### [WHAT NEEDS TO BE DONE]
Give back all the records exactly, keeping every line whole.

_ _ _ _

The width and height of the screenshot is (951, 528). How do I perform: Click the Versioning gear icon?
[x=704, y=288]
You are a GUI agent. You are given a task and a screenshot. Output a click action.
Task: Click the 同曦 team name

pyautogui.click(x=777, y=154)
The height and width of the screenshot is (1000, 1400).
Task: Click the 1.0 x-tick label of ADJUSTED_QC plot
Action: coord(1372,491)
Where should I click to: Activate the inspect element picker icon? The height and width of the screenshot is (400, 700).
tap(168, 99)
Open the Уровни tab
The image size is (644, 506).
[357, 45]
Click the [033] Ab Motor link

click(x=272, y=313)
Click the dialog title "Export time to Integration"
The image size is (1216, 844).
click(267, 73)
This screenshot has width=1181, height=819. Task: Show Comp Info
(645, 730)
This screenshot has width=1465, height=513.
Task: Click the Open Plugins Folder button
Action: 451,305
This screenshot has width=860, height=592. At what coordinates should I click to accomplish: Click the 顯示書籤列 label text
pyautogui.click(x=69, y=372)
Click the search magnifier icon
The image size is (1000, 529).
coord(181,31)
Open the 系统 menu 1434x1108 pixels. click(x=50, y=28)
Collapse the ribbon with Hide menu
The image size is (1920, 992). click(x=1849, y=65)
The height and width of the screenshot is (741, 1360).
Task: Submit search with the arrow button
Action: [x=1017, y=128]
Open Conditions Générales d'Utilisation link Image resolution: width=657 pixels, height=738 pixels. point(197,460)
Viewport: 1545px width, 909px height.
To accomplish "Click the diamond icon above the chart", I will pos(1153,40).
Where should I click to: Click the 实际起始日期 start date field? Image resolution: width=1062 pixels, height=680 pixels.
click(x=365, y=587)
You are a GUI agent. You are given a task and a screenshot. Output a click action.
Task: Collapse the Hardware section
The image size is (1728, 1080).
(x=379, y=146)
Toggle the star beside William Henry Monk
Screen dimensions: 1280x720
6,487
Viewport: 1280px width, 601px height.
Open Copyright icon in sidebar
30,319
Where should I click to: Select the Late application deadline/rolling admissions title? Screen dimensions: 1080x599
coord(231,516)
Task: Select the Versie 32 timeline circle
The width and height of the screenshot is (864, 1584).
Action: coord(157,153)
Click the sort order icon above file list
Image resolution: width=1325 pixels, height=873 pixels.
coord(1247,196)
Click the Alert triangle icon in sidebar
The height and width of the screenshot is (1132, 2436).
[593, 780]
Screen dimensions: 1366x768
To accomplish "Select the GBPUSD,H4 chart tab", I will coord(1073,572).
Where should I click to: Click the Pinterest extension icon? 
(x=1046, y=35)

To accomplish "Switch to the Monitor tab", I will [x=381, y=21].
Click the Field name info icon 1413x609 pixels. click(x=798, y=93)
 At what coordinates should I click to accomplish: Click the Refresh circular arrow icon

_ _ _ _

### [ANSWER BOX]
The width and height of the screenshot is (951, 528). How do I perform: Click the Versioning gear icon?
[x=704, y=288]
You are a GUI agent. You are given a task and a screenshot. Output a click action.
Task: Click the 同曦 team name

pyautogui.click(x=777, y=154)
The height and width of the screenshot is (1000, 1400).
Task: Click the 1.0 x-tick label of ADJUSTED_QC plot
Action: coord(1372,491)
Where should I click to: Activate the inspect element picker icon? The height and width of the screenshot is (400, 700).
tap(168, 99)
Open the Уровни tab
The image size is (644, 506).
[357, 45]
Click the [033] Ab Motor link

click(x=272, y=313)
Click the dialog title "Export time to Integration"
The image size is (1216, 844).
click(267, 73)
This screenshot has width=1181, height=819. Task: Show Comp Info
(645, 730)
This screenshot has width=1465, height=513.
Task: Click the Open Plugins Folder button
Action: 451,305
This screenshot has width=860, height=592. At what coordinates should I click to accomplish: Click the 顯示書籤列 label text
pyautogui.click(x=69, y=372)
Click the search magnifier icon
The image size is (1000, 529).
coord(181,31)
Open the 系统 menu 1434x1108 pixels. click(x=50, y=28)
Collapse the ribbon with Hide menu
The image size is (1920, 992). click(x=1849, y=65)
The height and width of the screenshot is (741, 1360).
Task: Submit search with the arrow button
Action: [x=1017, y=128]
Open Conditions Générales d'Utilisation link Image resolution: width=657 pixels, height=738 pixels. point(197,460)
Viewport: 1545px width, 909px height.
To accomplish "Click the diamond icon above the chart", I will pos(1153,40).
Where should I click to: Click the 实际起始日期 start date field? Image resolution: width=1062 pixels, height=680 pixels.
click(x=365, y=587)
You are a GUI agent. You are given a task and a screenshot. Output a click action.
Task: Collapse the Hardware section
The image size is (1728, 1080).
(x=379, y=146)
Toggle the star beside William Henry Monk
Screen dimensions: 1280x720
6,487
Viewport: 1280px width, 601px height.
Open Copyright icon in sidebar
30,319
Where should I click to: Select the Late application deadline/rolling admissions title? Screen dimensions: 1080x599
coord(231,516)
Task: Select the Versie 32 timeline circle
The width and height of the screenshot is (864, 1584).
Action: coord(157,153)
Click the sort order icon above file list
Image resolution: width=1325 pixels, height=873 pixels.
coord(1247,196)
Click the Alert triangle icon in sidebar
The height and width of the screenshot is (1132, 2436).
[593, 780]
Screen dimensions: 1366x768
To accomplish "Select the GBPUSD,H4 chart tab", I will coord(1073,572).
Where should I click to: Click the Pinterest extension icon? 
(x=1046, y=35)

To accomplish "Switch to the Monitor tab", I will [x=381, y=21].
Click the Field name info icon 1413x609 pixels. click(x=798, y=93)
 At what coordinates should I click to accomplish: Click the Refresh circular arrow icon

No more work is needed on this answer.